The Chinese MMPI-2 was developed by Cheung, Song, and Zhang for Hong Kong and adapted for use in the mainland. The Chinese MMPI was used as a base instrument from which some items, that were the same in the MMPI-2, were retained. New items on the Chinese MMPI-2 underwent translation from English to Chinese and then back translation from Chinese to English to establish uniformity of the items and their content. The psychometrics are robust with the Chinese MMPI-2 having high reliability (a measure of whether the results of the scale are consistent). Reliability coefficients were found to be over 0.8 for the test in Hong Kong and were between 0.58 and 0.91 across scales for the mainland. In addition, the correlation of the Chinese MMPI-2 and the English MMPI-2 was found to average 0.64 for the clinical scales and 0.68 for the content scales indicating that the Chinese MMPI-2 is an effective tool of personality assessment.
The Korean MMPI-2 was initially translated by Han through a process of multiple rounds of translation (English to Korean) and back-translation (Korean to English), and it was tested in a sample of 726 Korean college students. In general, the test-retest reliabilities in the Korean sample were comparable to those in the American sample. For both culture samples, the median test-retest reliabilities were found to be higher for female than for male: 0.75 for Korean males and 0.78 for American males, whereas it was 0.85 for Korean females and 0.81 for American females. The validity of the Korean MMPI-2 was assessed against spousal and peer ratings and it was found that the Korean MMPI-2 clinical scales as well as English MMPI-2 clinical scales. After retranslating and revising the items with minor translation accuracy problem, the final version of the Korean MMPI-2 was published in 2005. The published Korean MMPI-2 was standardized using Korean adult normative sample, which demographics were similar to the 2000 Korean Census data. Compared to the U. S. norm, scale means of Korean norm were significantly elevated, however, the reliabilities and validity of the Korean MMPI-2 were still found to be comparable with the English MMPI-2. The Korean MMPI-2 was further validated by using a Korean psychiatric sample from inpatient and outpatient facilities of Samsung National Hospital in Seoul, Korea. The internal consistency of the MMPI-2 scales for the psychiatric sample was comparable to the results obtained from the normative samples. Robust validity of the Korean MMPI-2 scales was evidenced by correlations with the SCL-90-R scales, behavioral correlates, and therapist ratings. The Korean MMPI-2 RF was published in 2011 and it was standardized using the Korean MMPI-2 normative sample with minor modifications.
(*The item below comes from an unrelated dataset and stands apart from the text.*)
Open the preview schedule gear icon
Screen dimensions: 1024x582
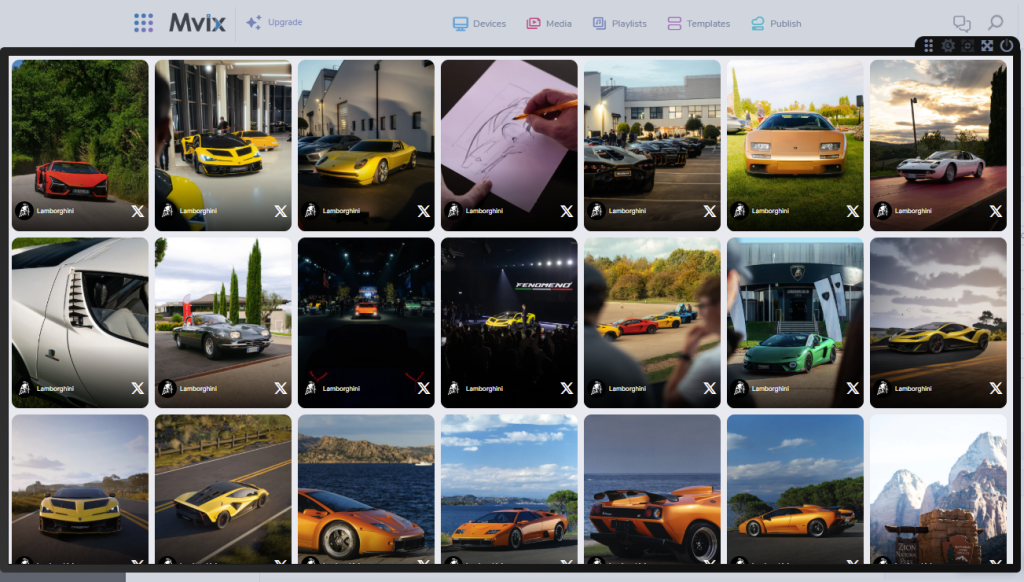948,46
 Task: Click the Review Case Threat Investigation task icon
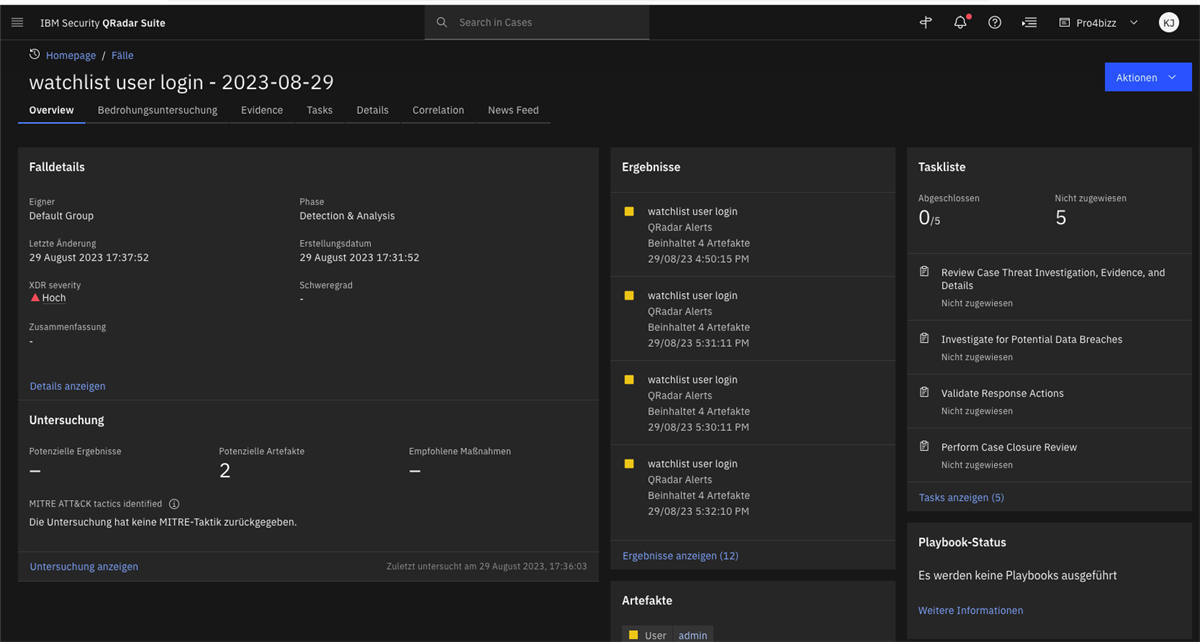tap(924, 272)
The MMPI-2 was also translated into the Hmong language by Deinard, Butcher, Thao, Vang and Hang. The items for the Hmong language MMPI-2 were obtained by translation and back-translation from the English version. After linguistic evaluation to ensure that the Hmong language MMPI-2 was equivalent to the English MMPI-2, studies to assess whether the scales meant and measured the same concepts across the different languages. It was found that the findings from both the Hmong-language and English MMPI-2 were equivalent, indicating that the results obtained for a person tested with either version were very similar.